Revision as of 20:14, 21 September 2023


AnCDA chitin deacetylase Sequence and Features


Assembly Compatibility:
  • 10
    COMPATIBLE WITH RFC[10]
  • 12
    INCOMPATIBLE WITH RFC[12]
    Illegal NotI site found at 348
  • 21
    INCOMPATIBLE WITH RFC[21]
    Illegal XhoI site found at 361
    Illegal XhoI site found at 593
  • 23
    COMPATIBLE WITH RFC[23]
  • 25
    COMPATIBLE WITH RFC[25]
  • 1000
    COMPATIBLE WITH RFC[1000]

Introduction

Vilnius-Lithuania iGEM 2023 team's goal was to create a universal synthetic biology system for Komagataeibacter xylinus for in vivo bacterial cellulose polymer composition modification. Firstly, we chose to produce a cellulose-chitin polymer that would later be deacetylated, creating bacterial cellulose-chitosan. This polymer is an easily modifiable platform when compared to bacterial cellulose. The enhanced chemical reactivity of the bacterial cellulose-chitosan polymer allows for specific functionalizations in the biomedicine field, such as scaffold design.
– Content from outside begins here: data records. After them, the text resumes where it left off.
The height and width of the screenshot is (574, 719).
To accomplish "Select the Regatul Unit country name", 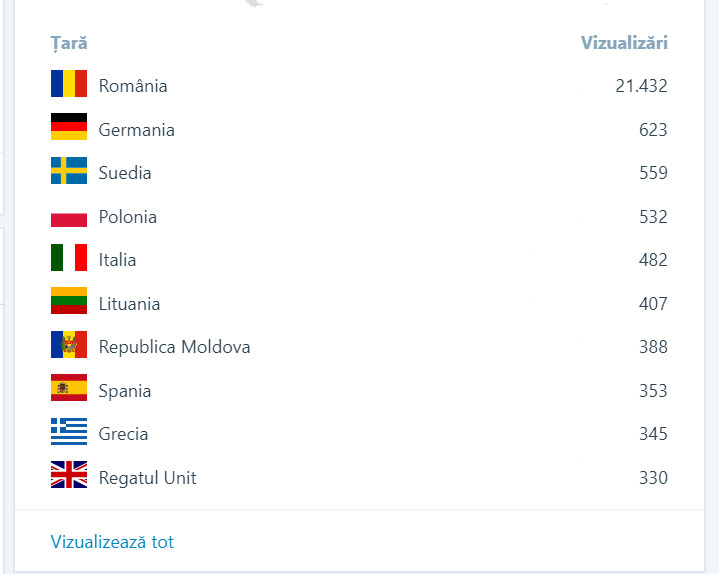I will 147,478.
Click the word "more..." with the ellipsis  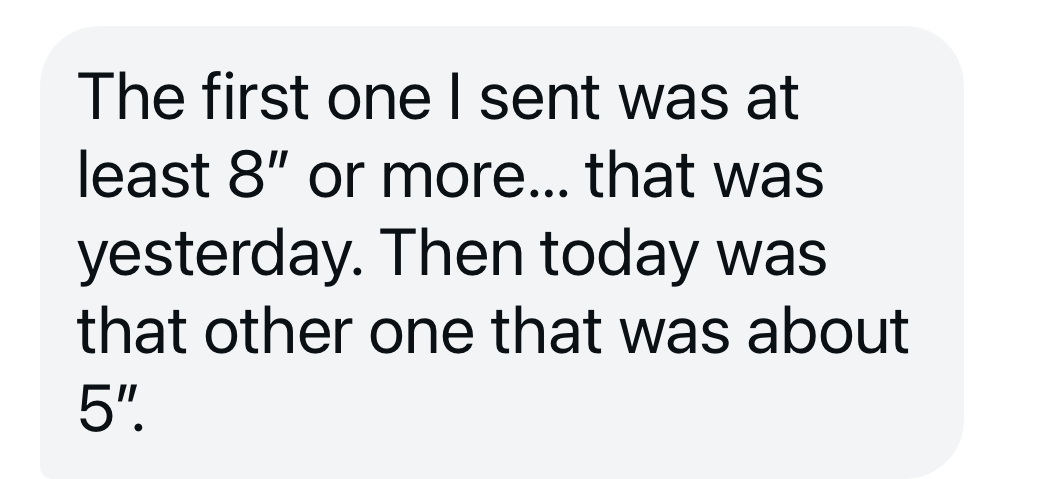click(x=475, y=178)
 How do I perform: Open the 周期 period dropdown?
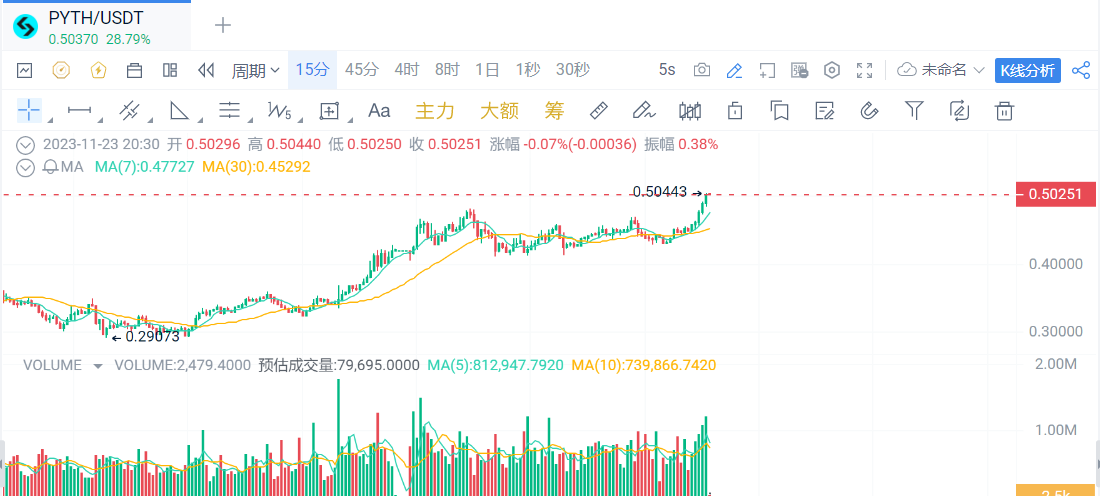point(256,70)
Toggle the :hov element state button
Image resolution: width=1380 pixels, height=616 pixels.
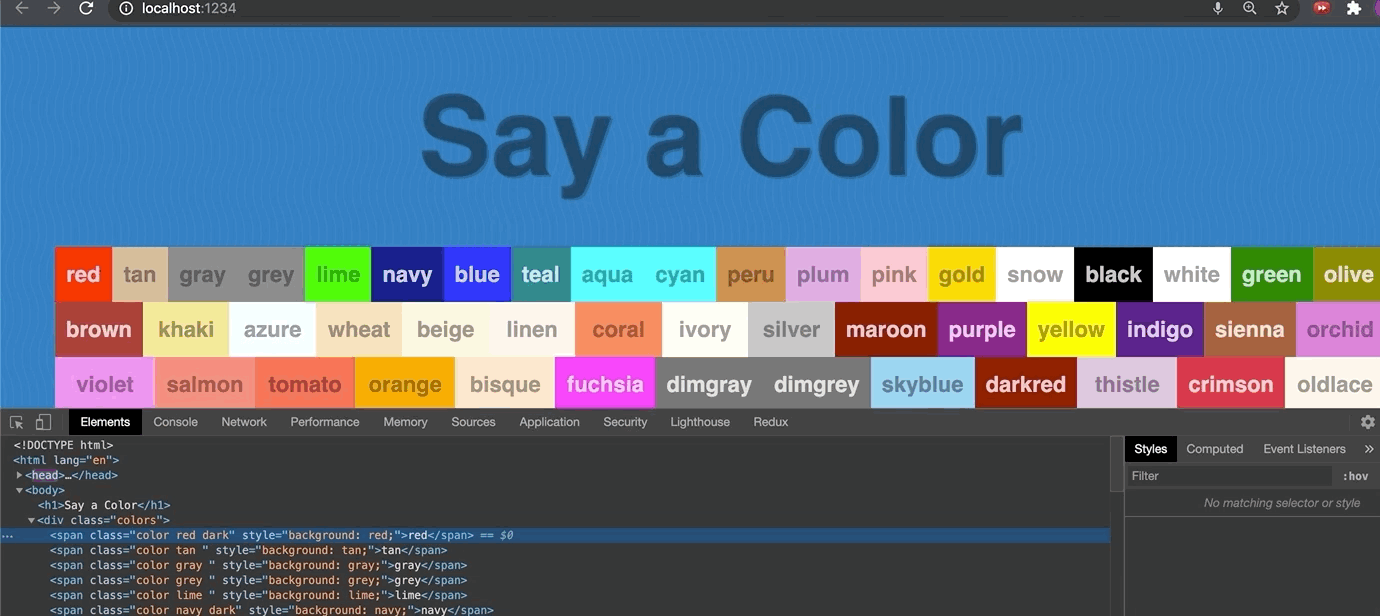tap(1355, 477)
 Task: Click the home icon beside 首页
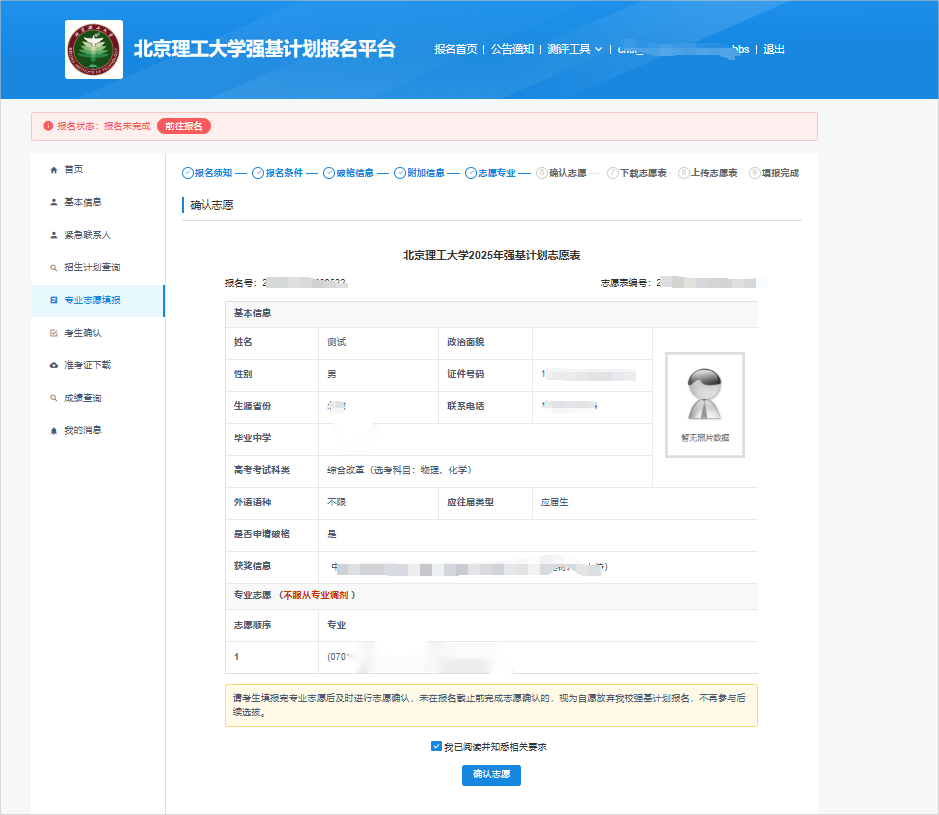click(x=54, y=169)
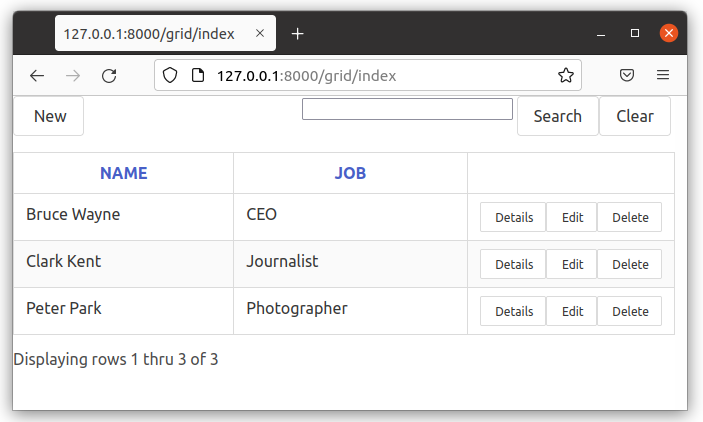Viewport: 703px width, 422px height.
Task: Click the Search button
Action: coord(557,116)
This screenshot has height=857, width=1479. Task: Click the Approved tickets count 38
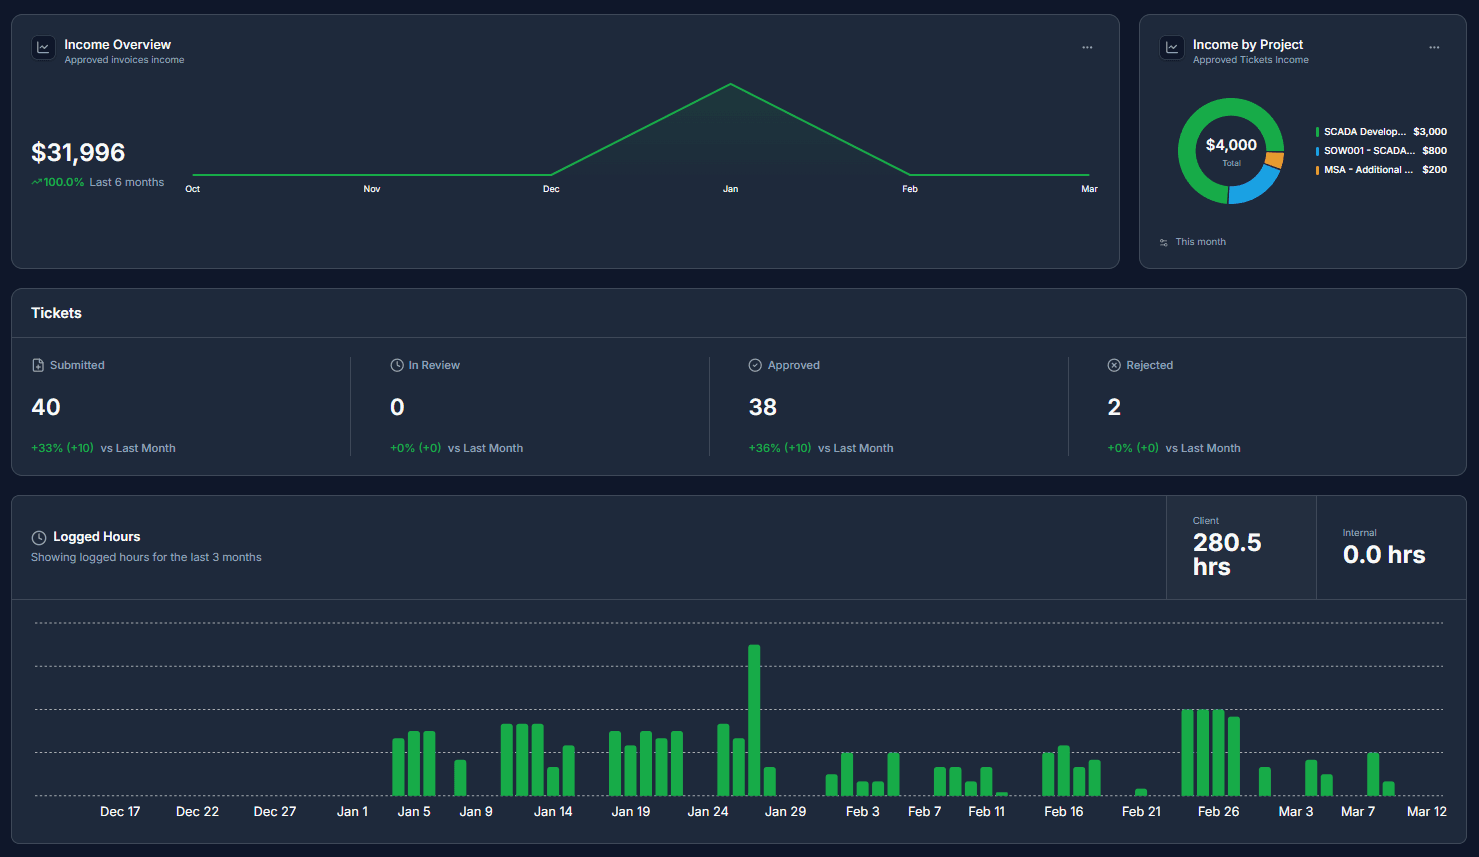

As a second approach, we designed indigo-dyed cellulose that could be used as a green chemistry way to apply cellulose in the textile industry. Lastly, we have achieved a composite of bacterial cellulose and polyhydroxybutyrate (PHB), which is synthesized by K. xylinus.

Usage and biology

AnCDA is chitin deacetylase from Aspergilus nidulans FGSCA4. This deacetylase is a member of carbohydrate esterase family 4 (CE4) of the CAZy database (www.cazy.org). It has broad substrate specifity – AnCDA hydrolyzes N-acetamido groups in chitin oligomers, crystalline chitin and chitosan, however, it does not deacetylase peptidoglycan. AnCDA reaches its highest level of activity at approximately 50°C and pH 8.0 when Co2+ is used as a cofactor.
AnCDA gene has three exons and encodes the primary product of 237 amino acids, including the N-terminal extracellular signal sequence. Coding regions except leader sequence were cloned into pBAD/HisB vector for recombinant protein expression in E. coli and protein purification using Ni-NTA chromatography with His-tag fused to AnCDA in N-terminal.
This basic part is used for achieving bacterial cellulose-chitosan polymer by enzymatic reaction of deacetylation from bacterial cellulose-chitin. In addition, we have created a construct BBa_K4719019 to improve the degree of deacetylation.